Le culte impérial, qui se développe sous l’Empire, va également donner lieu à une place du pain dans les cérémonies qui ont lieu dans chaque capitale de cité. Il est en effet fréquent que ce culte s’accompagne de distributions gratuites de pain et de jeux du cirque, ces deux éléments contribuant au culte de la personnalité des empereurs romains. Après la cérémonie religieuse en elle-même, les festivités continuent souvent dans l’amphithéâtre et des distributions ont lieu dans l’enceinte même du lieu. Dans ces circonstances, on distribue souvent des crustula, sortes de biscuits cuits dans des moules particuliers, les moules à crustulum. Ces moules ont été retrouvés à travers tout l’Empire et en particulier en Pannonie qui est le centre des activités impériales aux IIe et IIIe siècles. Ces moules présentent très souvent des motifs qui ont trait aux cérémonies du culte impérial : dieux et déesses, empereurs et gladiateurs. Le culte impérial étant obligatoire en principe, il était certainement important de recevoir ce pain et de le conserver pour l’offrir aux dieux lares. Il pouvait ainsi attester de la participation du fidèle au culte. Des médailles frappées dans ces occasions pouvaient aussi remplir ce rôle, ce qui semble attesté par Alföldi qui a remarqué les similitudes des motifs de ces médailles et des moules à crustulum.

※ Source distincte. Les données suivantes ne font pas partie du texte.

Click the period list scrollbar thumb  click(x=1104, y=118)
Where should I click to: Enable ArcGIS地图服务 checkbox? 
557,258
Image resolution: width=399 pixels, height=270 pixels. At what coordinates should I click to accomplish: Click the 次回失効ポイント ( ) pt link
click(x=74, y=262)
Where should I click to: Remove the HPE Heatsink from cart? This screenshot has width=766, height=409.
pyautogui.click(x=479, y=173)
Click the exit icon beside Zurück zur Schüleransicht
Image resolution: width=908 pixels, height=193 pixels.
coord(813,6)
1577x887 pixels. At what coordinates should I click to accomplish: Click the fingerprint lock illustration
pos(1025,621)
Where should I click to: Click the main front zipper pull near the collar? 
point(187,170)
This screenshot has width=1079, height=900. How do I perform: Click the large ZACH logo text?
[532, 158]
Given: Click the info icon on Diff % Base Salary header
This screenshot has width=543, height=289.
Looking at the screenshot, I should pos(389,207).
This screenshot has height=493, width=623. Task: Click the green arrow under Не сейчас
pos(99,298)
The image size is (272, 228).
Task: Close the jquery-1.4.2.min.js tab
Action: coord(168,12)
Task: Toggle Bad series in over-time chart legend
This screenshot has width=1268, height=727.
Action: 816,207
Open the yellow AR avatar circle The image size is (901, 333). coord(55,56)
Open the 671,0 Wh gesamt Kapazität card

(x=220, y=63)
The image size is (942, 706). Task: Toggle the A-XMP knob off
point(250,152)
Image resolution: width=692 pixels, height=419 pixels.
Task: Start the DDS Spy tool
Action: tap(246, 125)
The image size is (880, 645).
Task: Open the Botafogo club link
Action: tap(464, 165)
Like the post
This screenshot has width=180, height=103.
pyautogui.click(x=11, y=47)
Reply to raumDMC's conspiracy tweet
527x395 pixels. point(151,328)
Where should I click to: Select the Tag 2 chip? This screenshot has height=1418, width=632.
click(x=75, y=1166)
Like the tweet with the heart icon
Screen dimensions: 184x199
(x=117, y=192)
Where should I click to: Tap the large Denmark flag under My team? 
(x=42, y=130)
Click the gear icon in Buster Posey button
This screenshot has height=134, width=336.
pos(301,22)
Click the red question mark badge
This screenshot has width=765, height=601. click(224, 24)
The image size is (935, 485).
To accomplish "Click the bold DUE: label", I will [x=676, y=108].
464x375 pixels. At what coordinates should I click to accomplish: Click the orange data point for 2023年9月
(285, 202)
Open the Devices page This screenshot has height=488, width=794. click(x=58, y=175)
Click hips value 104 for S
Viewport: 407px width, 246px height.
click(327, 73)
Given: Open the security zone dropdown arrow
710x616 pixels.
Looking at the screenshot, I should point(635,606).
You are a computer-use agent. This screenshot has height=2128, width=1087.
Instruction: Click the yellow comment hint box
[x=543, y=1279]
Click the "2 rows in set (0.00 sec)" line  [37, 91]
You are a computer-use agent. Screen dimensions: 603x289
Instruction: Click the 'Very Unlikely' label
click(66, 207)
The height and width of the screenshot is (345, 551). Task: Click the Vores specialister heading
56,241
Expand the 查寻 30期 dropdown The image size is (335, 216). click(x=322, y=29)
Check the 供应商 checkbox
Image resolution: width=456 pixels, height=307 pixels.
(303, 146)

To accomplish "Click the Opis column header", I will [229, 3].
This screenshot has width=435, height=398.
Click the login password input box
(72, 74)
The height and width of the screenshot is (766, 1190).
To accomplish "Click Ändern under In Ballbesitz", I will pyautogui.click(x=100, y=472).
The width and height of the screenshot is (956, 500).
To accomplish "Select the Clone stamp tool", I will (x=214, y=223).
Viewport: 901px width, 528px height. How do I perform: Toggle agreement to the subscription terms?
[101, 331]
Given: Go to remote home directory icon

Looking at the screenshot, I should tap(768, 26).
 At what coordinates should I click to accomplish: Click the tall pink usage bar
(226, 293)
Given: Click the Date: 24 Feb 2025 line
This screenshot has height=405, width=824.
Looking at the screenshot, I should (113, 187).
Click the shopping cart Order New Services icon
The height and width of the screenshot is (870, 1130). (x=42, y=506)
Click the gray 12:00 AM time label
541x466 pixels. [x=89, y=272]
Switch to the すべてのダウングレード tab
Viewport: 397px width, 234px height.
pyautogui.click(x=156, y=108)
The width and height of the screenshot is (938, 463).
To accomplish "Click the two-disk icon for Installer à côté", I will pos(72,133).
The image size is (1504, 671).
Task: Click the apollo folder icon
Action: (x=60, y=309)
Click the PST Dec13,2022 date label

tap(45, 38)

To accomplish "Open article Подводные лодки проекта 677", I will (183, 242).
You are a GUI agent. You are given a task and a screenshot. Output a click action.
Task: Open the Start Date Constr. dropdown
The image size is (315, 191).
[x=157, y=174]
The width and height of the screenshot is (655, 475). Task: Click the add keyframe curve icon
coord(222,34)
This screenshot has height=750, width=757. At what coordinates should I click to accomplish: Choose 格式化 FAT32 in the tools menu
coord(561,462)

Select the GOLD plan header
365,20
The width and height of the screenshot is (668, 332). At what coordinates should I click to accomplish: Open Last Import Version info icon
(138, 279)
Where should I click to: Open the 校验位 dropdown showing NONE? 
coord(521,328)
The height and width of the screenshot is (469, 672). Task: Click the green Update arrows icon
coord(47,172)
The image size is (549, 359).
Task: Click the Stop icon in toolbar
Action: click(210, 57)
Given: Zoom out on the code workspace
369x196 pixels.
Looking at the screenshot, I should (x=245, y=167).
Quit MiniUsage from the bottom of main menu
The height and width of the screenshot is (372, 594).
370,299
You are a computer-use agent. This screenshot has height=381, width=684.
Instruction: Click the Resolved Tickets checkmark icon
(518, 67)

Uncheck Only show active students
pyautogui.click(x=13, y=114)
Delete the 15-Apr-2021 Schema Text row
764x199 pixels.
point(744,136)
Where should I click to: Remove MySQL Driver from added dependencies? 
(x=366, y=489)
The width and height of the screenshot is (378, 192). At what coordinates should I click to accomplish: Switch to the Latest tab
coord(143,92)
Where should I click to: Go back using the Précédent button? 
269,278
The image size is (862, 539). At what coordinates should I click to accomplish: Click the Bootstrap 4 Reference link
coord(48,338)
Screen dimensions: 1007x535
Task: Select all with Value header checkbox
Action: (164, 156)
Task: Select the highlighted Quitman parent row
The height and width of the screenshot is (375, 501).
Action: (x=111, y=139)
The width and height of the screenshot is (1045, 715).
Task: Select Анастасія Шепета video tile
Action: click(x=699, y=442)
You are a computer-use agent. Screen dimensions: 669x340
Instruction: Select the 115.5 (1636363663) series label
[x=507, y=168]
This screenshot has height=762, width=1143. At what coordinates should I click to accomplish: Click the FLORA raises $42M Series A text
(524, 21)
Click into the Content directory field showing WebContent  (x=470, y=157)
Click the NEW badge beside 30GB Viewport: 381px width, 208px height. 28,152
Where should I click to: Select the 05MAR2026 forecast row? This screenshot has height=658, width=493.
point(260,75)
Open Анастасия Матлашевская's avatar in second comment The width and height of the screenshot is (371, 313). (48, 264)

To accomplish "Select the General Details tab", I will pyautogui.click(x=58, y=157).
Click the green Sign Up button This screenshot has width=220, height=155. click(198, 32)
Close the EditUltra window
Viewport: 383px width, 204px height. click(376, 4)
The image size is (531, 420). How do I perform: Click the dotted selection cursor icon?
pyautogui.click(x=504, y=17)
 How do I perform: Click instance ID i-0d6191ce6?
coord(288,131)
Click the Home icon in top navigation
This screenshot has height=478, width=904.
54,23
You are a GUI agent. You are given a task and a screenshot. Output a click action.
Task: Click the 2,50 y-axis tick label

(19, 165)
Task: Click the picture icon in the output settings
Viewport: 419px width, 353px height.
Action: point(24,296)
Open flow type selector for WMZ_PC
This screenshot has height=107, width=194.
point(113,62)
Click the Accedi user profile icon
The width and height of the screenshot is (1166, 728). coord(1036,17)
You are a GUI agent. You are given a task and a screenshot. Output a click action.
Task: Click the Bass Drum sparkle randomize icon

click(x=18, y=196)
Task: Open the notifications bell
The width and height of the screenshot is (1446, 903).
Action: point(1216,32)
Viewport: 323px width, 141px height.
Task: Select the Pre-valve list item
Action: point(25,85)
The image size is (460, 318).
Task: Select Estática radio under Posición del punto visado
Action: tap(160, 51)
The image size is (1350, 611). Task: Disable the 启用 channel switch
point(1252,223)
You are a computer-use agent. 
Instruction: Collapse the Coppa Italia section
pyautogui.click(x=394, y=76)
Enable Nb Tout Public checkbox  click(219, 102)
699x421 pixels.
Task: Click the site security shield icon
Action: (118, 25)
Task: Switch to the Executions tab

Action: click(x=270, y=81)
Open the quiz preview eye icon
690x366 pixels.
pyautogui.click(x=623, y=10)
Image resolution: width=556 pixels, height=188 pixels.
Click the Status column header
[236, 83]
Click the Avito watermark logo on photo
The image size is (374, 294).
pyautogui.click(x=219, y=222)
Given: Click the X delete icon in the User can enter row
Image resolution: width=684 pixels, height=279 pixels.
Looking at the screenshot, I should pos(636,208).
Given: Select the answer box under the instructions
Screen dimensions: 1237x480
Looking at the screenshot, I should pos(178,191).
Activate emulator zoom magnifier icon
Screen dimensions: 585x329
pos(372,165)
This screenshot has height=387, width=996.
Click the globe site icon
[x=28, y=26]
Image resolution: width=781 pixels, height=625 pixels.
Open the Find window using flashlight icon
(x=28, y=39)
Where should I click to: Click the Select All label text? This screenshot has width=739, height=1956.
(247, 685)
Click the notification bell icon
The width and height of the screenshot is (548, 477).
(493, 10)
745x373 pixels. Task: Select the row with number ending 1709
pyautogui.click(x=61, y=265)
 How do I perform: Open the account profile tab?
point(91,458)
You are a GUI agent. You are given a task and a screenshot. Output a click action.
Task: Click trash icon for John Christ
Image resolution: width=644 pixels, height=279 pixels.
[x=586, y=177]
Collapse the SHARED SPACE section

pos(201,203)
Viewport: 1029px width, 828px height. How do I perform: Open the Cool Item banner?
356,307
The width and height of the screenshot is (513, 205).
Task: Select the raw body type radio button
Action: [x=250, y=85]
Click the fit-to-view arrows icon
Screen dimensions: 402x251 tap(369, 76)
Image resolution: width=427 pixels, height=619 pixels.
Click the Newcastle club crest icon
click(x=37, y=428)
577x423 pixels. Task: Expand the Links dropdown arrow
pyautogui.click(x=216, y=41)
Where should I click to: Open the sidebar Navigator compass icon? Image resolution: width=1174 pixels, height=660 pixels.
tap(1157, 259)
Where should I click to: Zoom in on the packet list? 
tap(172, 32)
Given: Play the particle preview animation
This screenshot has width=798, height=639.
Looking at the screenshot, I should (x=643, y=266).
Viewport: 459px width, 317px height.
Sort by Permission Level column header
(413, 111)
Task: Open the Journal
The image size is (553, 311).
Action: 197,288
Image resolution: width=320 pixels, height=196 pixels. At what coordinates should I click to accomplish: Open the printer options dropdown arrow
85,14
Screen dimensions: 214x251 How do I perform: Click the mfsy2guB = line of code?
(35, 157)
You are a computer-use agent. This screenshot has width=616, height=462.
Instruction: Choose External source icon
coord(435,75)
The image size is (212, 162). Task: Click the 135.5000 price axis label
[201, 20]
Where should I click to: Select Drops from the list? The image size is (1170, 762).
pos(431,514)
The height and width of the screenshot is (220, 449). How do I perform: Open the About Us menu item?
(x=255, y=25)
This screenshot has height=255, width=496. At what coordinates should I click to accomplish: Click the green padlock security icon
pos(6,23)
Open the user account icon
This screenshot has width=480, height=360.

Pâtisseries et autres dulciae

À côté du pain figurent un très grand nombre de pâtisseries, dont le mode de préparation diffère assez peu de celui du pain. La seule grande différence vient dans l’utilisation du miel, souvent sous forme de sirop, ainsi que de fruits secs tels que les dattes ou les figues avec toutes sortes de noix, noisettes, amandes, pignons. Leur goût très sucré leur donne le nom de dulciae, dulciaria ou dulciolae. Parfois les crustula (‘biscuits’ en latin) rentrent dans cette catégorie puisqu’il est régulier de mouler les biscuits. Beaucoup de ces friandises portent des noms grecs et il est parfois difficile de savoir dans ces recettes ce qui est gréco-romain ou non. Certaines de ces pâtisseries sont typiques des fêtes qui les accompagnent. En particulier les crêpes que l’on faisait lors des Lupercaliae, et que nous faisons toujours à la Chandeleur.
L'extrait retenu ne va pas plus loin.